But how attractive is protein from microalgae compared with pea, soy, rice, potato and all the other dairy and meat-free options hitting the market today?
Algae is a more efficient protein source than soy
One firm that is convinced of its appeal is California-based Aurora Algae, which is building a commercial-scale facility in Karratha, western Australia, where it will grow (via photosynthesis) proprietary strains of microalgae that feed on nothing but sunlight and waste carbon dioxide from nearby industrial emitters, a carbon neutral to negative process.
Aurora is initially focused on producing long-chain omega-3 fatty acids for the food and pharma markets, but ultimately plans to produce everything from biofuels and animal feed to high-end proteins for the human nutrition market.
Because the algae is grown in seawater and thrives in hot, dry weather, Aurora is also able to use arid land unsuitable for other forms of agriculture and has a water requirement less than 1% of that used to grow similar products from soy beans, the firm tells FoodNavigator-USA.
Scale of new facility will dwarf rival algal producers
It will also be capable of producing significantly more protein per unit area than soy beans, adds the firm, making it very attractive to companies in the natural foods, specialty and sports nutrition arena looking for high quality sustainable alternatives to dairy proteins.
Its demo facility, consisting of six one-acre open ponds, is a prelude to a full-scale facility set to break ground in 2014 that will consist of 100 hectares of algae ponds capable of producing up to 600t of algal biomass per month and scalable to 2,000 hectares.
We can manipulate the protein content in our nannochloropsis strain to be anything from 10% to more than 50%.
Given that a protein product will not be commercialized for at least six months to a year, the conversation is purely theoretical at this stage, cautions VP of product management Dr Jim Astwood.
However, in principle, he says, algae is a highly efficient protein source. “The yields per acre are really quite impressive compared with soybeans or other crops.
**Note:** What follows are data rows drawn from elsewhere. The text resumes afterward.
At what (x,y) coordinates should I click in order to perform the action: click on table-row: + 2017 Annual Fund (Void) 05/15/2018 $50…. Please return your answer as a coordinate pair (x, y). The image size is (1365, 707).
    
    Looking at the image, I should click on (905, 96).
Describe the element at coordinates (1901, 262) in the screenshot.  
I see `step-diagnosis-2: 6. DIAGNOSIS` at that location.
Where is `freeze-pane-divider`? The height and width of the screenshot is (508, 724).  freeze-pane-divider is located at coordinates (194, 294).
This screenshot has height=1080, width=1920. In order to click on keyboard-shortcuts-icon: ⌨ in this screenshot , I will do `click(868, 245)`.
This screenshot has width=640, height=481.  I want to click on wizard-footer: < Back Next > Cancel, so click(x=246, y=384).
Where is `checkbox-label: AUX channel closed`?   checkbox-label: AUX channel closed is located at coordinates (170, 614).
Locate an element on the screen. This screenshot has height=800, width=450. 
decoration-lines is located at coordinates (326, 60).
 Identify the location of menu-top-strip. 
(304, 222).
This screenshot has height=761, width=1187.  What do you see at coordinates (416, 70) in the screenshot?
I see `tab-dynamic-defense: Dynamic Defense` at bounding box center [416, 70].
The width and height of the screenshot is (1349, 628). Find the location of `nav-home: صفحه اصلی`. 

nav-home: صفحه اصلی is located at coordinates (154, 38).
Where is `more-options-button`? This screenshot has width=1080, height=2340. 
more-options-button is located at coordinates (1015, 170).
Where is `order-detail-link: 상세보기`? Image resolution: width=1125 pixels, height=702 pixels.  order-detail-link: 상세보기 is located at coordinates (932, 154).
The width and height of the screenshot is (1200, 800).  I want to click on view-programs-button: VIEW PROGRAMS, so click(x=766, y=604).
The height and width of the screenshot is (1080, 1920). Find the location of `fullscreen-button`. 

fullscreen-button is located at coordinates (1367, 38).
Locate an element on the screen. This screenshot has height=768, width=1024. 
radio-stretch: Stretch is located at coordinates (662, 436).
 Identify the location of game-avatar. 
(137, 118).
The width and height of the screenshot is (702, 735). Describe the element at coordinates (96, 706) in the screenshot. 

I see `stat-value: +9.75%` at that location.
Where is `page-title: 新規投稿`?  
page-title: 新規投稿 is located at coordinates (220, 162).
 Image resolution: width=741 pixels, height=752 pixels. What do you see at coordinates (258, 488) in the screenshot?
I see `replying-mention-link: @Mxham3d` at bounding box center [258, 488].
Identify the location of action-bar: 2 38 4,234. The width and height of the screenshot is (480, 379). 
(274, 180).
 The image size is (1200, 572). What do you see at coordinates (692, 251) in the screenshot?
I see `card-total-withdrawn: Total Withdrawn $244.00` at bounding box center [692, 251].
We can manipulate the protein content in our nannochloropsis strain to be anything from 10% to more than 50%.
“For animal feed and aquaculture, we would take the oil fraction (c.15-20% of the biomass) out and be left with a combination of carbs and protein. For the human nutrition market we can separate the protein from the carbohydrate in several different ways and get isolates and concentrates, but the kind of properties we are looking for will vary by potential application.”
Algae protein has the potential to have a better sensory profile than many competing proteins
He added: “The same applies to soy. A good meat mimetic will not be what you are looking for in a beverage. And there are sensory questions as well. You have to get the solubility and the mouthfeel right, just having the right nutritional profile isn’t enough.
“Some companies we are talking to are also interested in combining protein and the omega-3s. But it’s just too early in our development cycle to say exactly what we will be doing.”
But based on preliminary work the company has done, he says, its algae protein has the potential to have a better sensory profile than many competing proteins.
In the meantime, the company will need to move ahead with securing GRAS approval in the US and Novel Food approvals for its products in Europe, which is a challenging process at the best of times, he says, although there is nothing particularly exotic about the products that should create delays.
Aurora’s products are derived from nannochloropsis, a photosynthetic saltwater organism that grows in the wild. However, bosses have optimized it to develop a lighter colored strain that allows for greater penetration of sunlight into an algae pond, significantly increasing production yields.